From: | Jack York |
Date: | 13 Aug 99 at 15:20:27 |
Subject: | Re: Accessing Broken SCSI |
From: Jack York <jyork@voyager.net>
Hello Nicholas
On 11-Aug-99, Nicholas Clarke wrote:
> From: Nicholas Clarke <nclarke@diku.dk>
>
> On Wed, 11 Aug 1999, Jack York wrote:
>
>> I am trying to recover some data from a scsi drive on which the RDB
>> is lost. I have never tried doing anything with the SCSI device
>> so I may be way off here, but my thought was to take the sample
>> code below (from the RKM Scsi_direct example) and change it to a
>> a SCSIF_READ command.
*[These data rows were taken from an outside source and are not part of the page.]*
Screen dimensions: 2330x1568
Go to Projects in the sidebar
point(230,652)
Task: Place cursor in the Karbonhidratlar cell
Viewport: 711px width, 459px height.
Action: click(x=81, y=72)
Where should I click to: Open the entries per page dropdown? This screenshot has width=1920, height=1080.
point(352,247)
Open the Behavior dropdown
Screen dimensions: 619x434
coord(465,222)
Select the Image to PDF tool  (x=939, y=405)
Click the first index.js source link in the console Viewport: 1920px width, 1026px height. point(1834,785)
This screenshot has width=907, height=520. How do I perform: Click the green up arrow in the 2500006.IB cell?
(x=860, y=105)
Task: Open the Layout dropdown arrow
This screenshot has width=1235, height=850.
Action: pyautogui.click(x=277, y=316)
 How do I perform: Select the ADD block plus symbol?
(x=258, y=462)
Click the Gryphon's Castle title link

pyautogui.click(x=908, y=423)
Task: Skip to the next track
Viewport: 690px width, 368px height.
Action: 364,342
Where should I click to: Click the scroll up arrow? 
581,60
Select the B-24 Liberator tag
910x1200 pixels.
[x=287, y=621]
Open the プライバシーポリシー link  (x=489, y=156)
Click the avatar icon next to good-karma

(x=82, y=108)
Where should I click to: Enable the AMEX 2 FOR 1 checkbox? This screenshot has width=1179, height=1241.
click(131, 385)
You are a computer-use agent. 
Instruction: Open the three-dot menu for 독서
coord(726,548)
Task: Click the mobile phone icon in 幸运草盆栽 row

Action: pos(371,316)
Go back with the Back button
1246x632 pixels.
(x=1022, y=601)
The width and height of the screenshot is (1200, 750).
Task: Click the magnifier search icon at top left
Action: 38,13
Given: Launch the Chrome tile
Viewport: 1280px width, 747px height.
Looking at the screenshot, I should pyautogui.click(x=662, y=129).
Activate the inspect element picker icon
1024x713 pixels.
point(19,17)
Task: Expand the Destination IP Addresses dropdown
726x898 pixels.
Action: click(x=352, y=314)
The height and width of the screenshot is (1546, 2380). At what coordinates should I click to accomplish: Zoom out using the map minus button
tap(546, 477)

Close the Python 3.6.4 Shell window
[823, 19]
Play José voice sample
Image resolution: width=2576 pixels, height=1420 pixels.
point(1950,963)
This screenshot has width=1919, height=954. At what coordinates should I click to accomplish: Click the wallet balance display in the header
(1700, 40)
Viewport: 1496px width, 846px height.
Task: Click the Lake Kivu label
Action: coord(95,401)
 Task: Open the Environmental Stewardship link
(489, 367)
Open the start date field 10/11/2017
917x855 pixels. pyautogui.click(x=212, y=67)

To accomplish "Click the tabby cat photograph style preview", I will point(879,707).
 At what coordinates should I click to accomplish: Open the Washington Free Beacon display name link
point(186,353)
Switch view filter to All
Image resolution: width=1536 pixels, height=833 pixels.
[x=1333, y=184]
Then search through the read data for what I am
>> looking for. But I don't see how to set the starting cylinder, length,
>> and data buffer. Is this possible or is there a better (easier) way?
>> The filesystem is PFS2 BTW, if it matters.
>>
>> SCSIReq.io_Length = sizeof(struct SCSICmd);
>> SCSIReq.io_Data = (APTR)&Cmd;
>> SCSIReq.io_Command = HD_SCSICMD;
>>
>> Cmd.scsi_Data = (UWORD *)buffer; *
>> Cmd.scsi_Length = 254;
>> Cmd.scsi_CmdLength = 6;
>> Cmd.scsi_Flags = SCSIF_AUTOSENSE|SCSIF_READ;
>>
>> Cmd.scsi_SenseData =(UBYTE *)Sense; *
>> Cmd.scsi_SenseLength = 18;
>> Cmd.scsi_SenseActual = 0;
>>
>> DoIO( &SCSIReq );
>
> Except this code does not include the actual scsi command. You still need
> to place the scsi command data in "buffer".
Right, this code was just a copy of the original. I hadn't changed
anything. Where is the data read from the drive put?